▶ [ARBEITSAUFTRÄGE]
**a.** Wer hat laut der Buchbesprechung über Ungewissheit in der Arbeitswelt den darin vorgestellten Band herausgegeben?
**b.** Prüfen Sie anhand der Buchbesprechung über Ungewissheit in der Arbeitswelt, ob die folgenden Aussagen zutreffen. Antworten Sie jeweils mit Ja oder Nein und zitieren Sie die entscheidenden Worte des Textes wörtlich: (i) Der Band erschien 2019 im Psychosozial-Verlag. (ii) Harald Pühl richtet seinen Beitrag auf die triadische Karriereberatung aus. (iii) Katharina Wendt befasst sich mit Fundamentalismus als kollektiver Abwehrform.
**c.** Greifen Sie die Buchbesprechung über Ungewissheit in der Arbeitswelt nach ihrem letzten Satz auf und schreiben Sie sie weiter.

▶ [TEXTAUSZUG]
----------------------------------------
Ein Blick auf die Entwicklungen und Tendenzen in der heutigen Arbeitswelt erschreckt viele. Alt gewohnte Sicherheiten scheinen verloren zu gehen. Ohne jetzt die Begriffe „Beschleunigung“, „Globalisierung“ und „VUCA“ (Volatile/Unsecure/ Complex/Ambigous) allzu sehr zu bemühen, können die neuen Herausforderungen nicht geleugnet werden: Rahmenbedingungen verändern sich ständig im Umfeld der Organisationen, eine sichere Planung der Zukunft  ist kaum mehr möglich. Die Zukunft bleibt offen, ungewiss: Übergänge, bei denen der Ausgangspunkt zwar klar ist, das Ziel aber noch im Nebel liegt, rufen Unsicherheit und Angst hervor. Im Unterschied zum alltäglichen nicht beruflichen Leben mit den gelben Sicherheitstreifen und den Sturzhelmen fehlen in der Arbeitswelt solche Schutzbehelfe.

Können Supervision und Coaching in der Bewältigung dieser Herausforderungen für KlientInnen in  Organisationen unterstützend sein? Können hier Kompetenzen für den Umgang mit Ungewissheit erworben werden?

Auf diese Fragen versucht der von Klaus Obermeyer und Harald Pühl herausgegebene Band „Übergänge in Beruf und Organisation. Umgang mit Ungewissheit in Supervision, Coaching und Mediation“ (2019, Psychosozial-Verlag) Antworten zu geben. „Die hier versammelten Beiträge sind Geschichten der Ermutigung. Entwicklungswege ins Offene führen unter Umständen durch Phasen beträchtlicher Haltlosigkeit und können das Fürchten lehren. Gleichzeitig eröffnen sie unter gedeihlichen Bedingungen ein enorm kreatives Potenzial und einen weiten Möglichkeitsraum. Die AutorInnen dieses Buchs loten – wenn auch aus der Perspektive sehr unterschiedlicher Denkmodelle – die Potenziale für gedeihliche Entwicklungen in Ungewissheit aus.“ So Obermeyer und Pühl in ihrer Einleitung, dem etwas später ein wundervolles Zitat von Zygmunt Baumann folgt: „Heute mag die Angst vor der Hölle abgenommen haben, doch die Offenheit der Zukunft steht uns recht unverblümt vor Augen. Wir scheinen uns in einem Zeitalter zu befinden, das die Zukunftsunsicherheit beinahe zu einer Religion und die ständige Veränderung zu einem Fetisch erklärt hat.“

So unterschiedlich die einzelnen Beiträge sind, so finden sich doch bei allen einen Beleg oder Hinweis auf die „Unvollkommenheit als Referenzrahmen“, auf die „Ressource des impliziten Wissens“ und auf die Notwendigkeit, „einen Umgang mit der Angst zu finden“. Alleine die Titel der Beiträge machen neugierig und zeigen die Bandbreite der diversen Zugänge zu dieser Thematik. Aus diesem Grund seien sie auch hier angeführt: Die Einleitung von Obermeyer/Pühl „Wenn Ungewissheit zu Gewissheit wird“ eröffnet den Reigen. „Die Angst vor der Langsamkeit und die Grenzen der Selbstreflexion“ von Wolfgang Schmidbauer lädt zu einem kritischen Innehalten ein. Bei Karin Lackner geht es auch um die Illusionsbildungen „Zwischen trügerischer Hoffnung und Wahrhaftigkeit“. Erhard Tietel beleuchtet seine und die für Supervision wichtige Perspektive der Triade und deren Dynamik aus psychoanalytischer und systemischer Sicht. Fortgesetzt von Kornelia Rappe-Giesecke mit „Triadische Karriereberatung als Format für die Begleitung von Professionals und Führungskräften in Übergangsphasen“. Harald Pühl setzt den Fokus auf „Präsenz und Intuition“. Katharina Wendt nutzt die Theorie U von Scharner für die „Zukunft als Ankunft“ während sich Renate Ritter mit dem „Fundamentalismus“ als „kollektive Abwehrform bei als bedroht erlebter Identität“ beschäftigt.
----------------------------------------
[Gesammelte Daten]
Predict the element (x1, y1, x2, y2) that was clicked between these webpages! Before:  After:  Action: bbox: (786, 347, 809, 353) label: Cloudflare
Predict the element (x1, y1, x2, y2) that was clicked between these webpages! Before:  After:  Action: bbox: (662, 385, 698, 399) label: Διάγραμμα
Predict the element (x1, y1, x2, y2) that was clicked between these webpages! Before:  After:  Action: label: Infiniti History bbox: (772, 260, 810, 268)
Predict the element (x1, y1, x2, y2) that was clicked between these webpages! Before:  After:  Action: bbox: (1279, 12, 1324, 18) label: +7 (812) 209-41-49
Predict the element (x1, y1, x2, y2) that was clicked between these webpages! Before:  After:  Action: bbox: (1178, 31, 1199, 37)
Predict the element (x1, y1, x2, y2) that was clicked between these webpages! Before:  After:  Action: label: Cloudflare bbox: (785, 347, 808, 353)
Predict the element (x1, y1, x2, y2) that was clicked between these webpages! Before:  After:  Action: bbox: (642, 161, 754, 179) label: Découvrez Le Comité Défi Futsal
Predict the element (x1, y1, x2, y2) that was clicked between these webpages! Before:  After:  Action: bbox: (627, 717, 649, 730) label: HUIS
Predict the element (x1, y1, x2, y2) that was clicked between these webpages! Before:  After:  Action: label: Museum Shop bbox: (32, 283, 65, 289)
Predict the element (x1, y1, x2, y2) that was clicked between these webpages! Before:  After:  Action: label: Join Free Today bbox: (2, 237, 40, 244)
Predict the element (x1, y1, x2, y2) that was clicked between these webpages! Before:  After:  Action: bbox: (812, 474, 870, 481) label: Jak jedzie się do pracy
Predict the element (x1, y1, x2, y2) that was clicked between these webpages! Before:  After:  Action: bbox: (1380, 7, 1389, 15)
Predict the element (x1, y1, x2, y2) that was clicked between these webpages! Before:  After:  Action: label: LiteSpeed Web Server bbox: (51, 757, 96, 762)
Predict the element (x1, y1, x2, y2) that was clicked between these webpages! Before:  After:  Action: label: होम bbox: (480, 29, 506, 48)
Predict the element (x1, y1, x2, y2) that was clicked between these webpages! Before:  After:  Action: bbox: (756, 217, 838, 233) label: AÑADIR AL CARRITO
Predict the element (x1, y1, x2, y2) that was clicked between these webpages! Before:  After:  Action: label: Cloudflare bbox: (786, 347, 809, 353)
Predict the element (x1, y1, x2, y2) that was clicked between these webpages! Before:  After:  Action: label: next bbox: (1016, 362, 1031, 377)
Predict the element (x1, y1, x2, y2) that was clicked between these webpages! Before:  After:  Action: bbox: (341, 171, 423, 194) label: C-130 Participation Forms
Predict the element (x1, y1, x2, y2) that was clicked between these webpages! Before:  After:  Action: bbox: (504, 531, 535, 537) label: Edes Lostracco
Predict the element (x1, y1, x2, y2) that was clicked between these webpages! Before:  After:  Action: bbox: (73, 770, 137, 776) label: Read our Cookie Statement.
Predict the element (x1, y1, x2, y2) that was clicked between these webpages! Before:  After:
----------------------------------------
▶ [LÖSUNGEN NACH NUMMER]
**a.** Klaus Obermeyer und Harald Pühl.

**b.**
(i) Ja: »(2019, Psychosozial-Verlag)«
(ii) Nein: »Harald Pühl setzt den Fokus auf „Präsenz und Intuition“.«
(iii) Nein: »während sich Renate Ritter mit dem „Fundamentalismus“ als „kollektive Abwehrform bei als bedroht erlebter Identität“ beschäftigt«

**c.**
Eine neue Perspektive eröffnet Klaus Obermeyer mit „Verstörte Touristen. Das Befremdungserleben in der Supervision als Last und Ressource“. Die eigene Angst der BeraterInnen hat Katrin Thorun-Brennan mit „Zuversicht als beraterische Haltung“ im Fokus. Mit der Verbindung von Widersprüchlichem beschäftigt sich Anusheh Rafi in „Formatübergänge als Antwort auf das Oxymoron der professionellen Authentizität“. Komplementäres Denken in Übergängen zeigt Ortfried Schäffter in seinem Beitrag „Transitionsanalyse“. Abschließend stellt Michael Völker ein Modell zur Thematik Werte anhand von Übergängen als Wertewandel für Menschen und ihre Teams und Organisationen vor: „Zwischen verlieren, integrieren, gewinnen und überfordern“ (sic!).

Für SupervisorInnen und Coaches bieten die Beiträge sowohl theoretische wie praktische Anregungen im Umgang mit Verunsicherung hervorrufenden Veränderungen und Übergängen. Ein lesenswertes Kompendium!